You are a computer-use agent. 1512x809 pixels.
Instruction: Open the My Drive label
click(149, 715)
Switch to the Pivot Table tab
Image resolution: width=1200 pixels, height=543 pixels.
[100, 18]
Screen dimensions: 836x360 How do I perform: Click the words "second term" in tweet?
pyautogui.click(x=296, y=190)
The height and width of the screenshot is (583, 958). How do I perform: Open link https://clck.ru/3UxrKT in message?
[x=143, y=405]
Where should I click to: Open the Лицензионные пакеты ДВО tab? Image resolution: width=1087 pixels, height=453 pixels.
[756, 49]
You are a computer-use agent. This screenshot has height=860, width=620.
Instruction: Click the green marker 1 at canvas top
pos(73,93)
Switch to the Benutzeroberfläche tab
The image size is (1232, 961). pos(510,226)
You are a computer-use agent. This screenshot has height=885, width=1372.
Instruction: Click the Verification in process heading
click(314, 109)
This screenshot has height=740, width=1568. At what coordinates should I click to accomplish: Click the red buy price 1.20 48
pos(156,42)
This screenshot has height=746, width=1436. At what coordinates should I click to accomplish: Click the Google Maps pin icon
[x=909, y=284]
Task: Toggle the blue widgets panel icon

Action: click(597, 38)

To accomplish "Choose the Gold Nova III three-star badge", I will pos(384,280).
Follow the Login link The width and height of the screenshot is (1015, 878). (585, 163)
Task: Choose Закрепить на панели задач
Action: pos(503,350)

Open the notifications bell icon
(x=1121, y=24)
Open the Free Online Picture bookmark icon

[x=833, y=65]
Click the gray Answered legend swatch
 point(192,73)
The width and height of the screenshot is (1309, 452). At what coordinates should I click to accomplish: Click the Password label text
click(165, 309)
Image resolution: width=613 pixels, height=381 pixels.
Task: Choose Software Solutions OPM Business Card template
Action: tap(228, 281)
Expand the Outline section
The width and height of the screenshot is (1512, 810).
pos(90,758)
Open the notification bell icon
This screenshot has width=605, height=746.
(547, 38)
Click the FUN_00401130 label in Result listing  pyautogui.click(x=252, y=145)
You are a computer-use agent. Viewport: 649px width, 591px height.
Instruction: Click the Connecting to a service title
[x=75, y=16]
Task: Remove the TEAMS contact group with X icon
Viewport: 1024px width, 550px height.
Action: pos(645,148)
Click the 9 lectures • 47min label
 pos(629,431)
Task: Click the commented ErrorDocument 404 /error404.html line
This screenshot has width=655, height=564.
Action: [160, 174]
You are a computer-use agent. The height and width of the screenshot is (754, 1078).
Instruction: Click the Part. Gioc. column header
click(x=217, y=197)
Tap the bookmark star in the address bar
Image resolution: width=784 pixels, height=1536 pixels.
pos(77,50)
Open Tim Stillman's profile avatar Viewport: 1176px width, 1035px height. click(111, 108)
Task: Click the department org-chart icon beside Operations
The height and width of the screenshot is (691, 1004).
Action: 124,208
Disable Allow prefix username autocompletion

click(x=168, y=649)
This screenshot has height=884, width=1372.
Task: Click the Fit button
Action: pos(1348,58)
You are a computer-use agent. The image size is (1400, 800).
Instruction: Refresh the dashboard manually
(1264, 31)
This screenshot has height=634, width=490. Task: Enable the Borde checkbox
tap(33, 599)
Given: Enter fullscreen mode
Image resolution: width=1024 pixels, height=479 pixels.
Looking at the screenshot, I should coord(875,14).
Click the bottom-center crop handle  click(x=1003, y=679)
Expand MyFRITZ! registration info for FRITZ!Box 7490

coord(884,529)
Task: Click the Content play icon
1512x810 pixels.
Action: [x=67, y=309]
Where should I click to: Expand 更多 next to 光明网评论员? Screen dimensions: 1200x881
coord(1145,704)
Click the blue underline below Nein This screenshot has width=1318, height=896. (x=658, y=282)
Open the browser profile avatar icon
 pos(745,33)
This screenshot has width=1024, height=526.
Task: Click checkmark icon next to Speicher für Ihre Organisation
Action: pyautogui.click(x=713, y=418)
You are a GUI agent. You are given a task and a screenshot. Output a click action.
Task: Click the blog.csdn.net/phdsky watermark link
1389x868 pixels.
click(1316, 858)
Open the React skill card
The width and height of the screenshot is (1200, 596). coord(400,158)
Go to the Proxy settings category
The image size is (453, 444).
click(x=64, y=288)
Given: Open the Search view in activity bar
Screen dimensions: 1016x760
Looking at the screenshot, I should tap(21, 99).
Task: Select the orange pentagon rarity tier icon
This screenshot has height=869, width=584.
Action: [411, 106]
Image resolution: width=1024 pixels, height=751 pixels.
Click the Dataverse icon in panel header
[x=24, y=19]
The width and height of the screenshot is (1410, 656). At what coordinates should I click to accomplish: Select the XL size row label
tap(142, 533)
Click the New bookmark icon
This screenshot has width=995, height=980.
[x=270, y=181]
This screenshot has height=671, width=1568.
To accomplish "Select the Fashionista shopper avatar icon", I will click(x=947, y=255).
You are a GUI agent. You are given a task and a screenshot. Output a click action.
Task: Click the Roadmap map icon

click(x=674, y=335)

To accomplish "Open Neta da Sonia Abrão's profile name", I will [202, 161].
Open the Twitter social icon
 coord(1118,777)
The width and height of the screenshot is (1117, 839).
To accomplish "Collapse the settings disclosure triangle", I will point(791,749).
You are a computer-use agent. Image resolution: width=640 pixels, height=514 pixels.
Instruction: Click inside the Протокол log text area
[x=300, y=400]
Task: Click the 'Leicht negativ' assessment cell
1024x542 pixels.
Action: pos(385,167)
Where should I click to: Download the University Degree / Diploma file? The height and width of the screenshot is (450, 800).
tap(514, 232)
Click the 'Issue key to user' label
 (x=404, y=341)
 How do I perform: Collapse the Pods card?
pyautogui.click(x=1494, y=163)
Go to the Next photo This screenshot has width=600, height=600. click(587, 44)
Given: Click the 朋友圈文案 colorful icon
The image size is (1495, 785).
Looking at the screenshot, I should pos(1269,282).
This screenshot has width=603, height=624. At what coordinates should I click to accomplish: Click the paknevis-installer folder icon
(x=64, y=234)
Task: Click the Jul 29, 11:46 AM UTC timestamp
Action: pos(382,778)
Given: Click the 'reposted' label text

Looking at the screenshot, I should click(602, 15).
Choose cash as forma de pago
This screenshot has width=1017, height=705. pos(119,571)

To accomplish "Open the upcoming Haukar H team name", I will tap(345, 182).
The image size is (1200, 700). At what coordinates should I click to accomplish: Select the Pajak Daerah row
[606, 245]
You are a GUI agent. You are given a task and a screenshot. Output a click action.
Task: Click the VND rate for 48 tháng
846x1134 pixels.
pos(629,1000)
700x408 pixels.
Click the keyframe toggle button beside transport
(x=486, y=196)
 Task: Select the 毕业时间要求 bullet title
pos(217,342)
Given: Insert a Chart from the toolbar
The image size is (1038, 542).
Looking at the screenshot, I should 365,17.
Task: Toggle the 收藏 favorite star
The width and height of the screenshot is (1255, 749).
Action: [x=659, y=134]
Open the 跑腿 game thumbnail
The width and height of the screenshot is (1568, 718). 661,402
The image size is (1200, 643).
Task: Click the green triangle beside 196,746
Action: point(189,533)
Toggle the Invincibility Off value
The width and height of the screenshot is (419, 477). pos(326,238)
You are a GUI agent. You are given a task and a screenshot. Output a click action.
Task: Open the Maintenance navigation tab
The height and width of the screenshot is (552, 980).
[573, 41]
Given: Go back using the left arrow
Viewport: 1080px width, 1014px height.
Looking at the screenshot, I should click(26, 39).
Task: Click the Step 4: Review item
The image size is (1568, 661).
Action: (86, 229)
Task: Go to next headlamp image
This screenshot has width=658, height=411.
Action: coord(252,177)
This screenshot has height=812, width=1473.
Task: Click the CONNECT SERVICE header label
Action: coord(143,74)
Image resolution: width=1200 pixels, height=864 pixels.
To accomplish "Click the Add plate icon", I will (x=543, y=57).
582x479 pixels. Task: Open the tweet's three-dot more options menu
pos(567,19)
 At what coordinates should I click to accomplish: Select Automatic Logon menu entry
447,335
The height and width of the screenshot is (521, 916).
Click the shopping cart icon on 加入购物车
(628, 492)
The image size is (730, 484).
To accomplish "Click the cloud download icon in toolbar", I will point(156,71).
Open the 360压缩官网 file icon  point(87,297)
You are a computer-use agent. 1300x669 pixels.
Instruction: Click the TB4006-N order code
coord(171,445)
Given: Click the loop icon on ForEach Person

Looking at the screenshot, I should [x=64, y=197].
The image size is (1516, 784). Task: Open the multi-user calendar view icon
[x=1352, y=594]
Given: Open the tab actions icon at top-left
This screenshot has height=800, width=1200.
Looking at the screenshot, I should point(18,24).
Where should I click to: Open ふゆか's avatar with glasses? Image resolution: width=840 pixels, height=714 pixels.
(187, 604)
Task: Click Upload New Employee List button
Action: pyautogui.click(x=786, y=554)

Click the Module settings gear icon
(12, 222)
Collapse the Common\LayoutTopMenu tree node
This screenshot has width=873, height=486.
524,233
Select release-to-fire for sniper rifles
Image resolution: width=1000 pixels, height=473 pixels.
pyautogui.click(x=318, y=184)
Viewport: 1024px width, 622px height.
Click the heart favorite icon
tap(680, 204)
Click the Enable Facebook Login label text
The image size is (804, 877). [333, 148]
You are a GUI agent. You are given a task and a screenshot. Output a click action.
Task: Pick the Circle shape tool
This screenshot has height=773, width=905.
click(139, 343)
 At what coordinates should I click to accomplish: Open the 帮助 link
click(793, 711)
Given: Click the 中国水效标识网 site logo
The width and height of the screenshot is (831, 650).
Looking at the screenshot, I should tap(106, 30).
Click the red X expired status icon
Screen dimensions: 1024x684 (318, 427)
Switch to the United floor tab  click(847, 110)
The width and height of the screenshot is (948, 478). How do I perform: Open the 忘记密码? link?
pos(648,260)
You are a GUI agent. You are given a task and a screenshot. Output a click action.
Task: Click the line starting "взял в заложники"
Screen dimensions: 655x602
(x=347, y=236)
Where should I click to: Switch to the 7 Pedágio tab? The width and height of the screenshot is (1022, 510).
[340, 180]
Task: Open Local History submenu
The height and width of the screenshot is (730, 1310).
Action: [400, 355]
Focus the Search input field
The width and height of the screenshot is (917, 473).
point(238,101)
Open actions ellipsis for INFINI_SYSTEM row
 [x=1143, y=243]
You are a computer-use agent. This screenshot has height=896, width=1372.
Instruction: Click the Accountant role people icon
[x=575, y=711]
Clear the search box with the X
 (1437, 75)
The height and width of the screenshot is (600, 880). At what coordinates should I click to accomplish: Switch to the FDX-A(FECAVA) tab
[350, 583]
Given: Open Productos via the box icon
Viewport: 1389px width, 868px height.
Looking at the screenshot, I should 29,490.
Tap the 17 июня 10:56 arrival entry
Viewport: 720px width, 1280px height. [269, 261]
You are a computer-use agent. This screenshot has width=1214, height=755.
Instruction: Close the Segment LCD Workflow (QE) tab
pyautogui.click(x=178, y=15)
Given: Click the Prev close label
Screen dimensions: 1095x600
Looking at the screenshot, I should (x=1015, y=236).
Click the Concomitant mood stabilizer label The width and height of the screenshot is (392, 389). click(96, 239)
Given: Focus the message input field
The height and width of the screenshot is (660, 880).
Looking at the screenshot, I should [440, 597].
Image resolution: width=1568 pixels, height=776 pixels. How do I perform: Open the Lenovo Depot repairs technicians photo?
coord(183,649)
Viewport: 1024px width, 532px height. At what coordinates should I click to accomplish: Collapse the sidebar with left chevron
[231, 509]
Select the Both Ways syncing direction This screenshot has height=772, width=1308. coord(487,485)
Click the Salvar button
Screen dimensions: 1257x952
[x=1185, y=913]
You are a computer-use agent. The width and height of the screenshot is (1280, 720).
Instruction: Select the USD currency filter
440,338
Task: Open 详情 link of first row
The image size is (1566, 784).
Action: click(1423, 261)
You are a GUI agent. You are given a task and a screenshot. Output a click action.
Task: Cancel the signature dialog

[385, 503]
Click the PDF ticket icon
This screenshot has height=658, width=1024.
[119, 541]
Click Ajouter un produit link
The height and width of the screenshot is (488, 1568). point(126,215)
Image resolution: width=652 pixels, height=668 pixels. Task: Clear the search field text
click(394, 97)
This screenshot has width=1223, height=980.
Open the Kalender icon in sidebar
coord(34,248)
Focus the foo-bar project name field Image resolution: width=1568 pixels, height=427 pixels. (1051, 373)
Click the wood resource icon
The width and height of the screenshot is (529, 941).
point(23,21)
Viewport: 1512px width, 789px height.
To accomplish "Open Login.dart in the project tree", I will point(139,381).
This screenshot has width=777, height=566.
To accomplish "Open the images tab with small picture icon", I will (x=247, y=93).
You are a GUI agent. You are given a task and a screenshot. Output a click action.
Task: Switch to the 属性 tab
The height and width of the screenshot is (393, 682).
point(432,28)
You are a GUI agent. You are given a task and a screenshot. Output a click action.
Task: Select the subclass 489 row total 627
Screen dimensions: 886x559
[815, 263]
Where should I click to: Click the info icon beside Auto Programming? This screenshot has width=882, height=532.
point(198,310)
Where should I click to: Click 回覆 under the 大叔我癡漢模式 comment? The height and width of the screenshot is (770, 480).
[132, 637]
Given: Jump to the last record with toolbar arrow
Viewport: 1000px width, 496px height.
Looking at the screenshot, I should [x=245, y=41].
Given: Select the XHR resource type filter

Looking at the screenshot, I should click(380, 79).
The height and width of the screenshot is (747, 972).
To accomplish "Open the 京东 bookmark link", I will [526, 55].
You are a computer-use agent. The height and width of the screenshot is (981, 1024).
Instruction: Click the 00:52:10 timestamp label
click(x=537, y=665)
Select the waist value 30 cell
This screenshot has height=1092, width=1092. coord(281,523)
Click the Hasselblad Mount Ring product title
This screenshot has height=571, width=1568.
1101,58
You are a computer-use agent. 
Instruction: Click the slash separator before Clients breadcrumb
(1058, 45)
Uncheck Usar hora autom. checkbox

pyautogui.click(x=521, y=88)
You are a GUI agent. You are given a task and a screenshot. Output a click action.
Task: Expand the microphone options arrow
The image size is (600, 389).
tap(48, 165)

▶ _Exercise description_:
Write out exactly, please, the lines beginning at the start of the material and ending with the line that holds "has height=885, width=1372.", both included.

▶ _Reply to the exercise_:
You are a computer-use agent. 1512x809 pixels.
Instruction: Open the My Drive label
click(149, 715)
Switch to the Pivot Table tab
Image resolution: width=1200 pixels, height=543 pixels.
[100, 18]
Screen dimensions: 836x360 How do I perform: Click the words "second term" in tweet?
pyautogui.click(x=296, y=190)
The height and width of the screenshot is (583, 958). How do I perform: Open link https://clck.ru/3UxrKT in message?
[x=143, y=405]
Where should I click to: Open the Лицензионные пакеты ДВО tab? Image resolution: width=1087 pixels, height=453 pixels.
[756, 49]
You are a computer-use agent. This screenshot has height=860, width=620.
Instruction: Click the green marker 1 at canvas top
pos(73,93)
Switch to the Benutzeroberfläche tab
The image size is (1232, 961). pos(510,226)
You are a computer-use agent. This screenshot has height=885, width=1372.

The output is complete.